Source records |
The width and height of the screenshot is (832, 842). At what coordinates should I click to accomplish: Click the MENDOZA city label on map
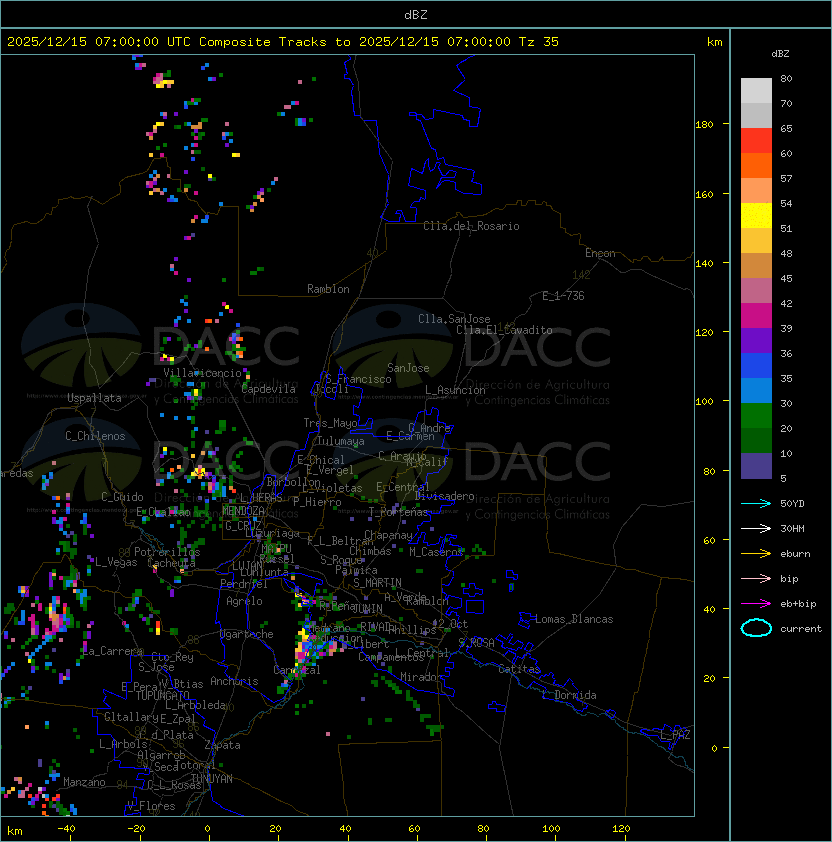coord(244,511)
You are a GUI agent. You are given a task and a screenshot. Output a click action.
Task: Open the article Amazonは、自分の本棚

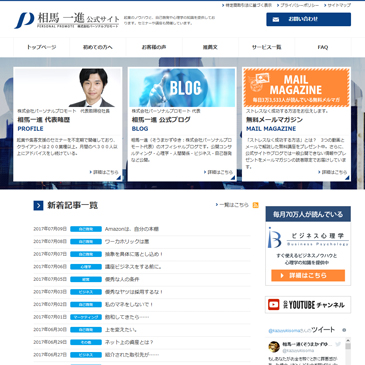click(x=132, y=229)
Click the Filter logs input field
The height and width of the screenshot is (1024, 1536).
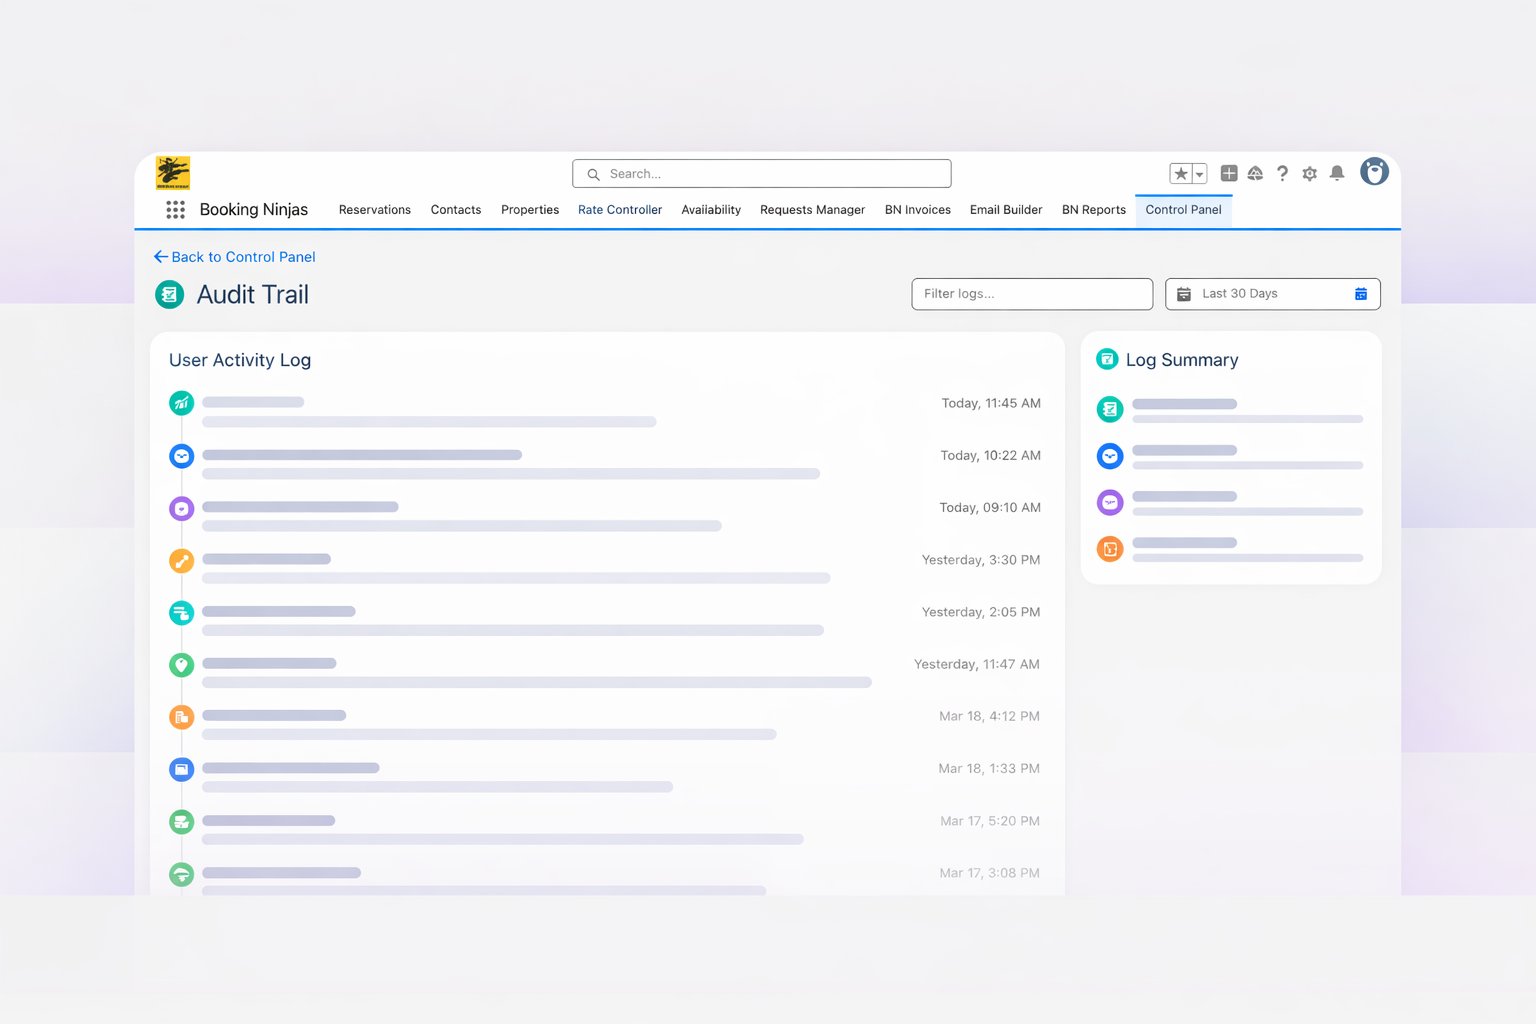pyautogui.click(x=1031, y=293)
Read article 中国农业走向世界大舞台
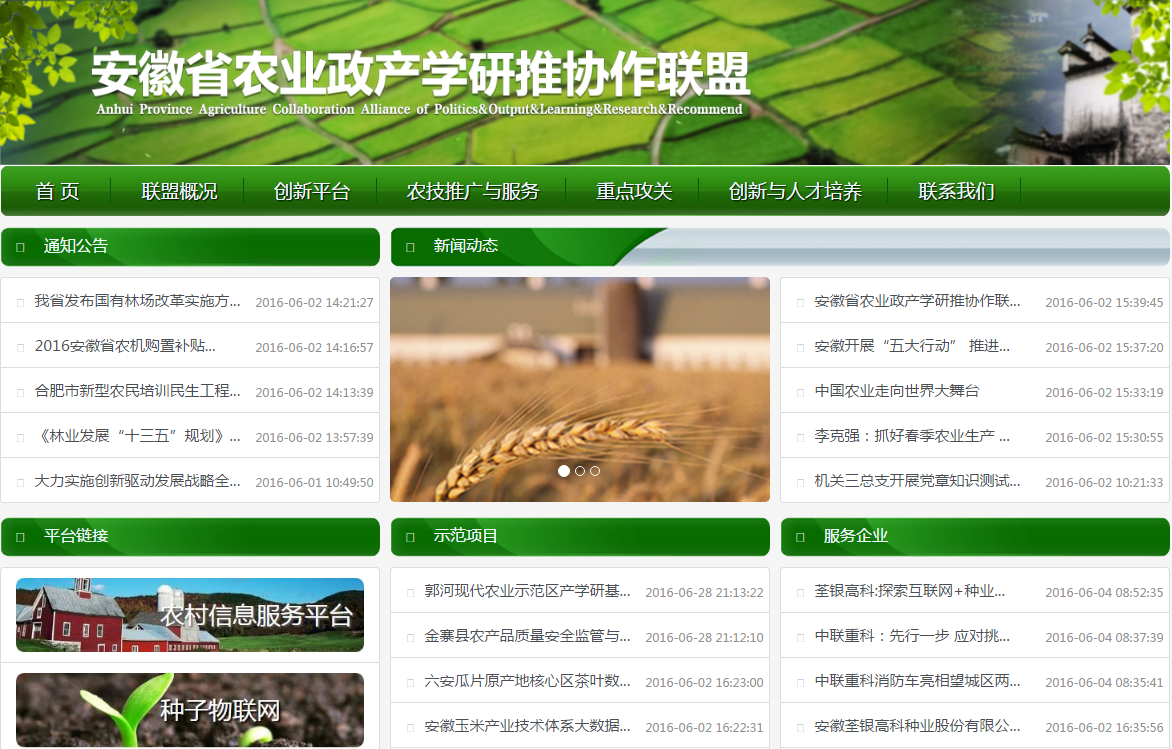Screen dimensions: 1172x749 (x=897, y=391)
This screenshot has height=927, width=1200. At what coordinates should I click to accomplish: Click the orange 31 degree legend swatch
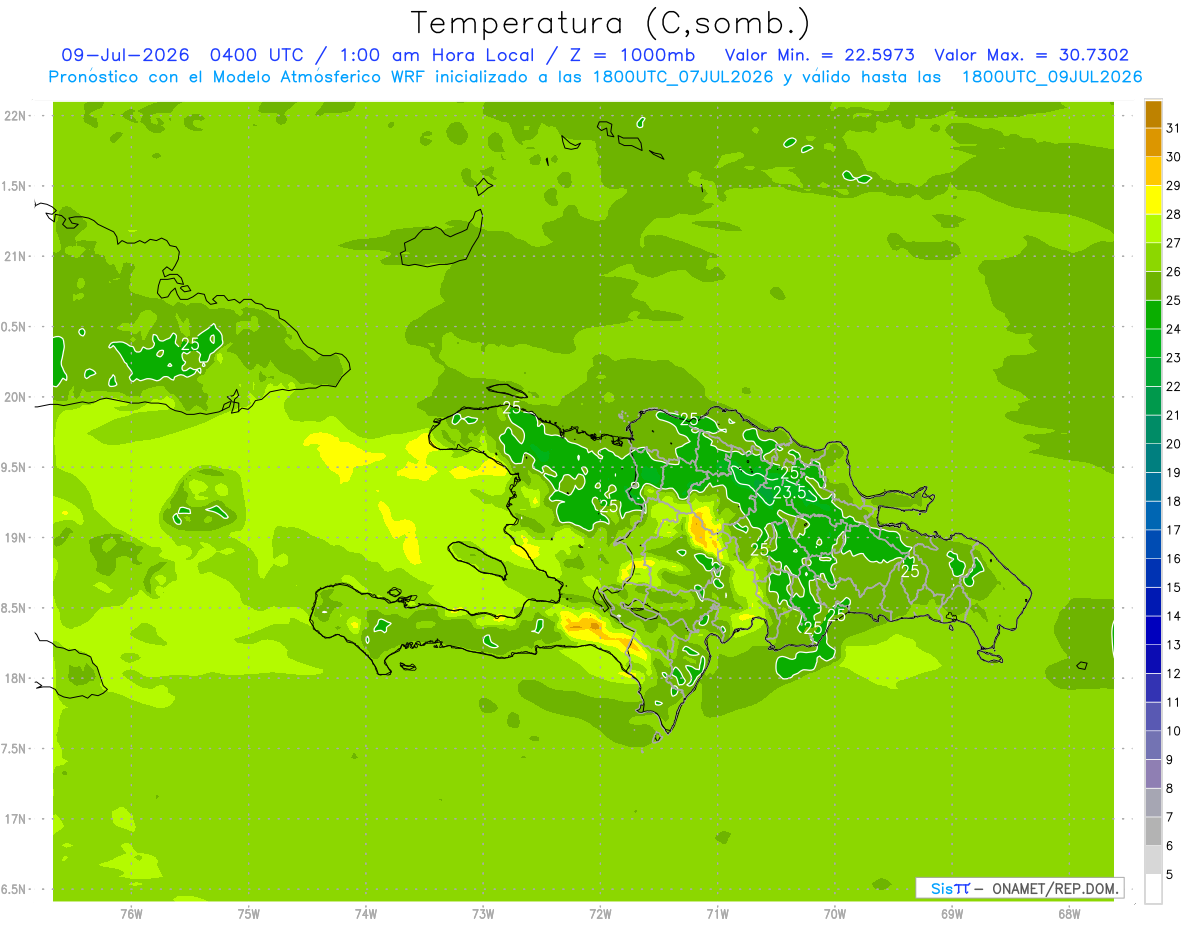[1153, 114]
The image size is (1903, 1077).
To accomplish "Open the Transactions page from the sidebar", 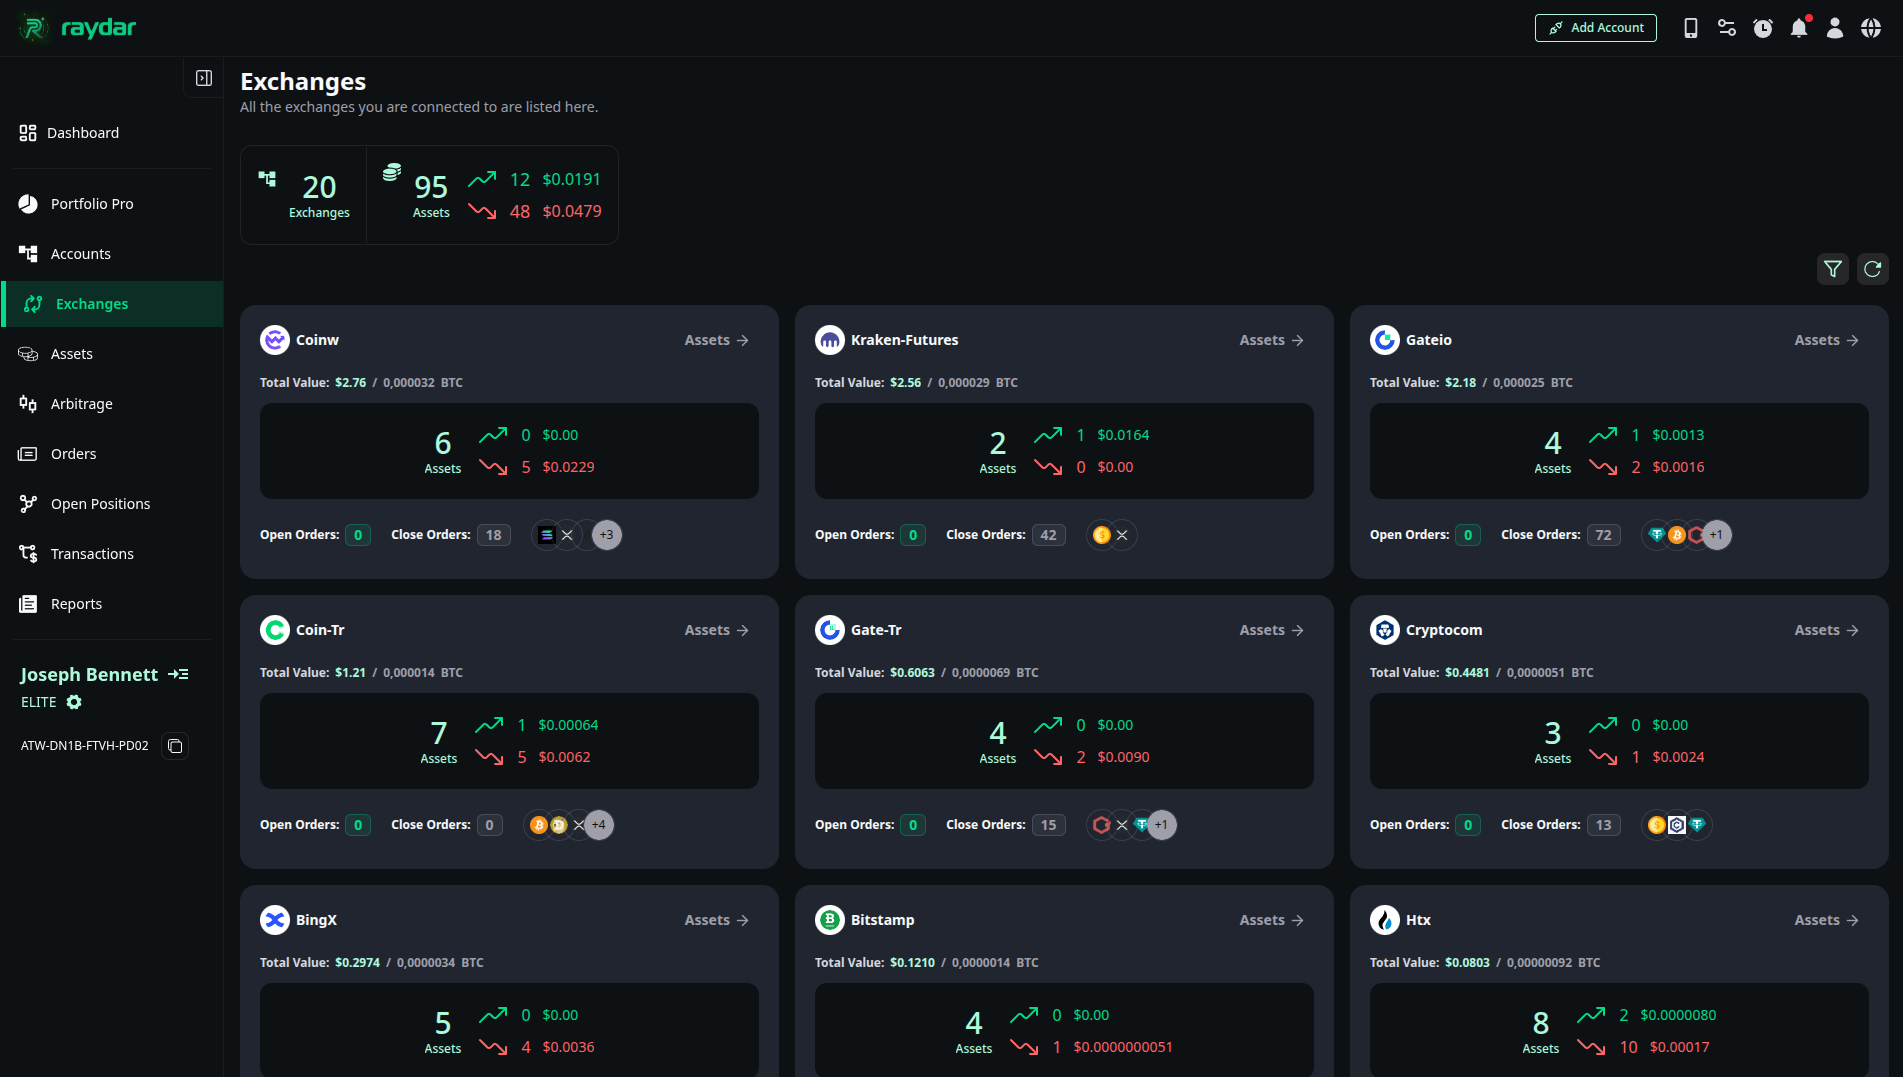I will (x=92, y=553).
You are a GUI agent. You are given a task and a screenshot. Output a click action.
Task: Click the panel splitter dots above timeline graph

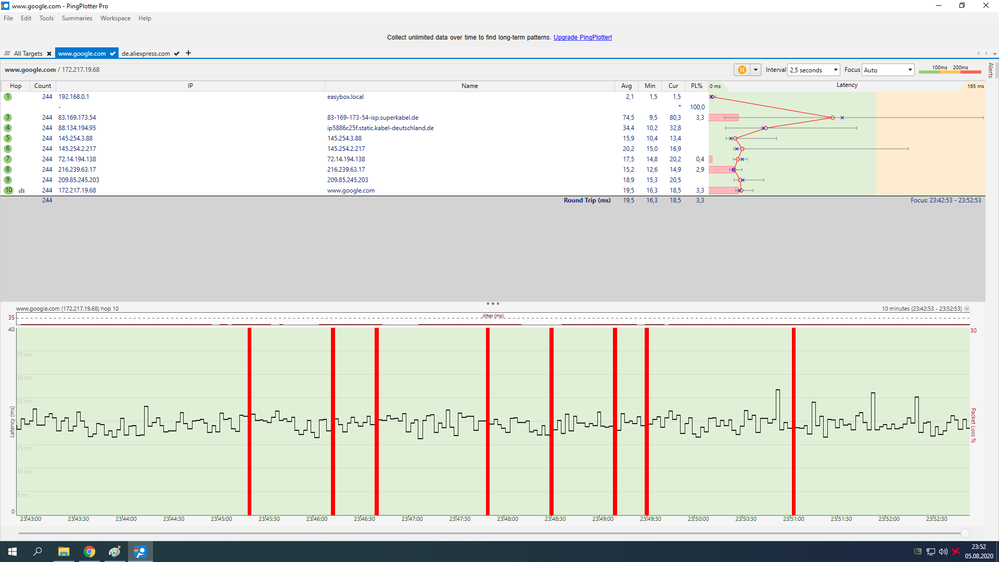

Task description | Rewrite the material from its beginning through the line that contains "click(x=132, y=229)", replacing "screenshot" with "screen capture" and leaving everything else unchanged. Leave the pictures out of your answer.

Exercise solution |
The width and height of the screen capture is (832, 842). At what coordinates should I click to accomplish: Click the MENDOZA city label on map
coord(244,511)
You are a GUI agent. You are given a task and a screen capture. Output a click action.
Task: Open the article Amazonは、自分の本棚

click(x=132, y=229)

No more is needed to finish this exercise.